Klacht: Klager stelt, samengevat, dat de bestreden uiting gekwalificeerd moet worden als een uitnodiging tot aankoop, nu deze de koper in staat stelt een proefabonnement af te sluiten op een tijdschrift van adverteerder. Ook consumenten behoren tot de doelgroep van adverteerder. Adverteerder heeft verzuimd om in de uiting de volgende informatie correct te verstrekken:
de prijs, met inbegrip van alle belastingen, van het proefabonnement, hoeveel bladen er worden verzonden, de prijs van de vervolgabonnementen per factureringsperiode, het herroepingsrecht, de voorwaarden voor herroeping en het ‘modelformulier’, het feit dat de overeenkomst stilzwijgend wordt verlengd en met welke periode.

Klager licht het voorgaande als volgt toe. Op grond van artikel 2 van de Nederlandse Reclame Code (NRC) is adverteerder verplicht de reclame in overeenstemming met de wet op te stellen. Adverteerder heeft nagelaten om, zoals voorgeschreven op grond van artikel 38 van de Wet op de Omzetbelasting 1968, de prijs inclusief btw te vermelden. Daarnaast heeft adverteerder nagelaten het proefabonnement in overeenstemming met artikel 6:236 sub s BW van rechtswege te doen eindigen, Verder heeft adverteerder volgens klager nagelaten de overige abonnementen in overeenstemming met artikel 6:236 sub p BW stilzwijgend te verlengen met hooguit drie maanden en een opzegtermijn van één maand te hanteren dan wel in overeenstemming met artikel 6:236 sub q BW het abonnement stilzwijgend voort te zetten voor onbepaalde duur waarbij op ieder moment kan worden opgezegd tegen hooguit drie maanden. In strijd met artikel 6:233 sub a jo 6:234 lid 2 BW heeft adverteerder nagelaten haar algemene voorwaarden op dusdanige wijze ter beschikking te stellen dat deze door de consument kunnen worden opgeslagen en toegankelijk zijn voor latere kennisneming.

Voorzitter:

1)  Klager heeft onweersproken gesteld dat de uiting een uitnodiging tot aankoop betreft die mede is gericht op de gewone (niet-zakelijke) consument. Daarbij merkt de voorzitter op dat in de uiting weliswaar een proefabonnement op vakbladen wordt aangeboden, maar dat blijkbaar ook de gewone consument zich door het aanbod aangesproken kon voelen, gelet op het feit dat adverteerder ook niet-zakelijke klanten had. Gewone consumenten konden gebruik maken van het proefabonnement, nu daarbij niet verplicht de naam van een bedrijf of organisatie hoefde te worden ingevuld. Dat dergelijke abonnees slechts een klein deel van het klantenbestand vormden, doet niet af aan het oordeel dat de uiting mede op hen is gericht. Deze uiting dient te worden beoordeeld naar de situatie die gold op 27 december 2015 toen klager de door hem overgelegde print van de bestreden webpagina maakte. Voor zover de uiting toen mede op de gewone consument was gericht, oordeelt de voorzitter als volgt.

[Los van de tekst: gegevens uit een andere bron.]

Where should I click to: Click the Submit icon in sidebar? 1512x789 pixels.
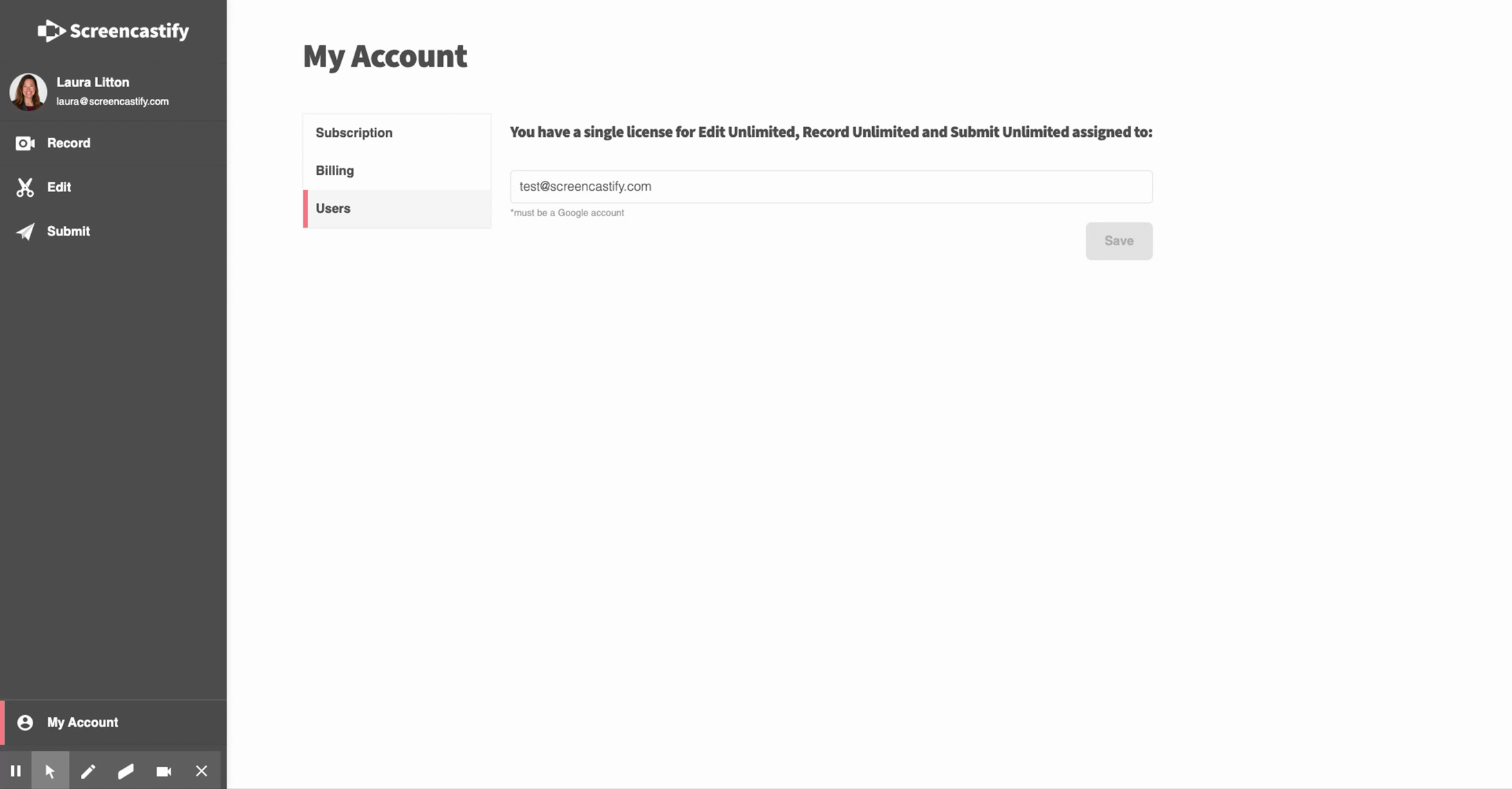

2)  In de uiting wordt uitsluitend een bedrag exclusief btw genoemd. Een dergelijke prijsvermelding met betrekking tot diensten die (mede) aan particulieren worden aangeboden, zoals in het onderhavige geval, is in strijd met artikel 38 van de Wet op de omzetbelasting 1968 en daarmee in strijd met artikel 2 NRC.

3)  Met betrekking tot de informatieverplichtingen die gelden voor zover de uiting mede op de gewone consument is gericht, is van belang dat de uiting dient te worden aangemerkt als een uitnodiging tot aankoop in verband met een overeenkomst op afstand. Op grond hiervan had adverteerder in de uiting (onder meer) de volgende informatie dienen te vermelden:

a) de prijs van het proefabonnement inclusief alle belastingen (artikel 8.4 sub i NRC),
b) de prijs van het vervolgabonnement per factureringsperiode (artikel 8.4 sub i NRC),
c) het herroepingsrecht met bijbehorende voorwaarden en het zogenaamde modelformulier (artikel 8.4 sub l NRC),
d) het feit dat de overeenkomst stilzwijgend wordt verlengd en met welke periode (artikel 8.4 sub m NRC).
Nu deze informatie in de uiting ontbreekt, is in strijd met genoemde artikelen gehandeld.

4)  De voorzitter acht het op grond van de uiting evident hoeveel bladen bij het proefabonnement worden verzonden. Het betreft immers een proefabonnement voor drie maanden met betrekking tot een tijdschrift waarover wordt gezegd: “Elke maand een 100% praktisch vakblad”. Duidelijk is derhalve dat het proefabonnement drie edities betreft. In zoverre wordt de klacht afgewezen. Dit geldt ook voor de onderdelen van de klacht die inhouden dat:
- adverteerder heeft nagelaten abonnementen in overeenstemming met artikel 6:236 sub p BW stilzwijgend te verlengen met hooguit drie maanden en een opzegtermijn van één maand te hanteren dan wel in overeenstemming met artikel 6:236 sub q BW het abonnement stilzwijgend voort te zetten voor onbepaalde duur waarbij men op ieder moment kan opzeggen met een termijn van hooguit drie maanden,
- niet wordt voldaan aan de eis van artikel 6:233 sub a jo 6:234 lid 2 BW dat adverteerder haar algemene voorwaarden op dusdanige wijze ter beschikking dient te stellen dat deze door de consument kunnen worden opgeslagen voor latere kennisneming.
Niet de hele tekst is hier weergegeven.